Dafür getan habe ich eigentlich nichts, bisher. Aber darüber nachgedacht. - Zu meiner Nation fallen mir viele Vorurteile ein. Insgeheim erwarte ich vor allem in Deutschland, als Schweizer aufgrund meiner Nationalität mit Sympathie behandelt zu werden. Und bin auch betroffen davon, an ein Leben im Luxus gewöhnt zu sein und mich beim Gedanken zu ertappen, es irgendwie verdient zu haben. Das Problem, zu meinen, wir seien uns selbst genug, kenne ich zum Glück aber nicht.
- Keine Ahnung habe ich von Physik. Wiewohl ich mittlerweile sicher bin, dass Physik sehr interessant ist - ich kenne elementare Zusammenhänge nicht und lese regelmäßig nach, was man eigentlich wissen müsste.
- Monogamie ist einfach. Alles andere ist komplizierter. Mehr verstehe ich davon allerdings nicht.
- Ich glaube wohl an mehr, als ich denke. Um grad beim Denken zu bleiben: Z.B. daran, dass nachdenken etwas bringt. Was nämlich keineswegs selbstverständlich ist und wohl kaum bewiesen werden kann. Nicht nachdenken ist - siehe Monogamie - wohl einfacher.
- Ich glaube nicht mehr an Toleranz, in dem Sinne, dass jeder seine eigene Meinung haben darf, unabhängig davon, ob diese Meinung irr oder falsch ist. Toleranz heißt oft, etwas zu dulden, was man nicht dulden sollte.
- Angst habe ich vor Hunden. Und Pferden. Und großen Schildkröten. Und Kühen, wenn man ihre Weide überqueren muss.
- Bis auf zwei Peridoden von ca. je einem Jahr war in meinem Leben immer die beste Zeit meines Lebens. Auch jetzt.

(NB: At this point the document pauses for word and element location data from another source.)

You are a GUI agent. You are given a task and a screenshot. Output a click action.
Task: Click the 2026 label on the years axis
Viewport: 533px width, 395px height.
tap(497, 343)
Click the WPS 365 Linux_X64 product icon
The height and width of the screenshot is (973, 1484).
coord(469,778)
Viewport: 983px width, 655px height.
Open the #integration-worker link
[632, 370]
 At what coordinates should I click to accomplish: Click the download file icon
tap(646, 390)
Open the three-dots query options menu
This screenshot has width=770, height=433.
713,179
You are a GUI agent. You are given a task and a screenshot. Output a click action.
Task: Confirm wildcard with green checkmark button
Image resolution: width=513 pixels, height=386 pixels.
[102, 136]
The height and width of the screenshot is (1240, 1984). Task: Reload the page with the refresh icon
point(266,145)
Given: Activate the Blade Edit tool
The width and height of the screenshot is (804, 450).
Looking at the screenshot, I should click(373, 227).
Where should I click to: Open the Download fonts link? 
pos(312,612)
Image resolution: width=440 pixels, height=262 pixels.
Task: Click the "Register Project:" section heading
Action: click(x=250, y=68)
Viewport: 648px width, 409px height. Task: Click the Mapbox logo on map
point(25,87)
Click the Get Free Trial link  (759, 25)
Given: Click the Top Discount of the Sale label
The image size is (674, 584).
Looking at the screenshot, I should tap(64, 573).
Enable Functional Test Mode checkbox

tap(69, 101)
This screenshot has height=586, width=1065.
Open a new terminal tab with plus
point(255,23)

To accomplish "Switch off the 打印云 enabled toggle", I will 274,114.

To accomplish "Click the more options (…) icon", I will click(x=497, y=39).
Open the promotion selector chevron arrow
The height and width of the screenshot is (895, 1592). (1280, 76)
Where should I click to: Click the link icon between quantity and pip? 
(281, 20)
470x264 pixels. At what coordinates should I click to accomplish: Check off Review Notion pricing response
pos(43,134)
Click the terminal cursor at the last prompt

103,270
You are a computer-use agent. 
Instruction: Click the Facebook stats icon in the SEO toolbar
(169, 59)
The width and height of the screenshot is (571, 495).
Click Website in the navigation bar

Vor allem jetzt.
Nun habe ich 15 beantwortet, komme mir langweiliger vor denn je - und hänge noch was an. (Wenn jemand eine andere Frage beantwortet haben will, bitte einfach melden; ich versuchs dann, so lange es keine Personen beinhaltet, die auf diesem Blog nichts verloren haben. Diese Woche hat mir jemand gesagt: »Ich würde ja schon auch bloggen, aber die Dinge, die in meinem Leben interessant sind, müssen geheim bleiben.« Das wäre vielleicht ein Leben, das ich auch haben möchte. Für einen Monat.)
Die Fragen stammen aus Glavinics großartigem neuen Roman, Das Leben der Wünsche (S. 219f.):
- Wieso ist uns egal, was in Afrika passiert?
- Glaubst du an Vorbestimmung? Wieso kriegt der eine AIDS, der andere nicht? Wieso wird die eine reich und ihre Freundin todkrank? Wieso Unfälle? Wieso Glück?
- Es gibt eine Zeitmaschine. Du darfst drei Reisen antreten. Jede dauert drei Tage. Wohin fährst du?
- Was bedeutet Zufall?
- Glaubst du?
- Wo ist die Toilette?
- Hast du ein Weltbild? Würdest du sagen, du hast ein klares Weltbild?
- Glaubst du an Gott?
- Gehören Sex und Liebe zusammen?
Man muss die Antworten lesen - sonst wirken die Fragen wieder etwas platt. Und die besten Fragen, so wurde mir vor zwei Woche gesagt, sind immer noch die von Frischs Tagebuch: Fragebogen.